Many independent reports confirmed that Senate offices were being deluged with calls from constituents to support Specter-Harkin. This, together with a weakening of party discipline to completely support the administration's priorities, is the most cited reason for the strong vote in favor of the amendment.
Additionally, Senate Budget Committee negotiations included an amendment offered by Senators Feinstein (D-CA), Mikulski (D-MD), and Collins (R-ME) to allocate $390 million more for specific cancer programs at the National Institutes of Health (NIH), the National Cancer Institute (NCI), and the Centers for Disease Control and Prevention (CDC).
Next the House will consider their budget proposal. Many observers believe that the House will be less generous in allocating funding for health and education programs.
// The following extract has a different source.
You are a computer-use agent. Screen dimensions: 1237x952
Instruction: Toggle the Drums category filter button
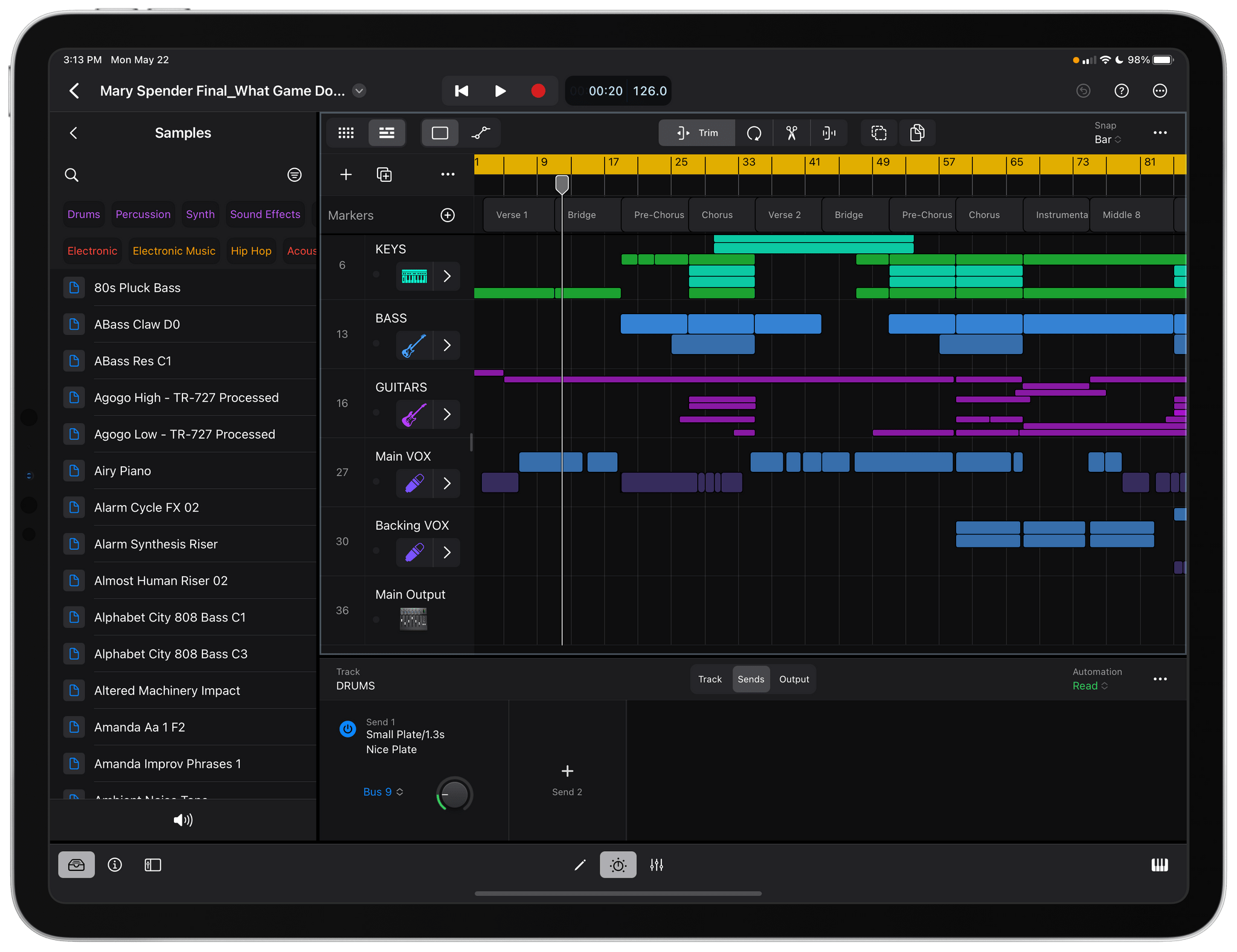(x=82, y=214)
If that does prove to be true, it will be up to a conference committee of House and Senate members to decide the final allocation.
However, if the House and Senate agree on the $7 billion increase in the Specter-Harkin, the next stage in the process will be to advocate for specific increases for NIH, NCI, and CDC cancer programs. So while the first big vote was a resounding success for disease research, there will be many, many more hurdles to cross as the legislative progresses this year.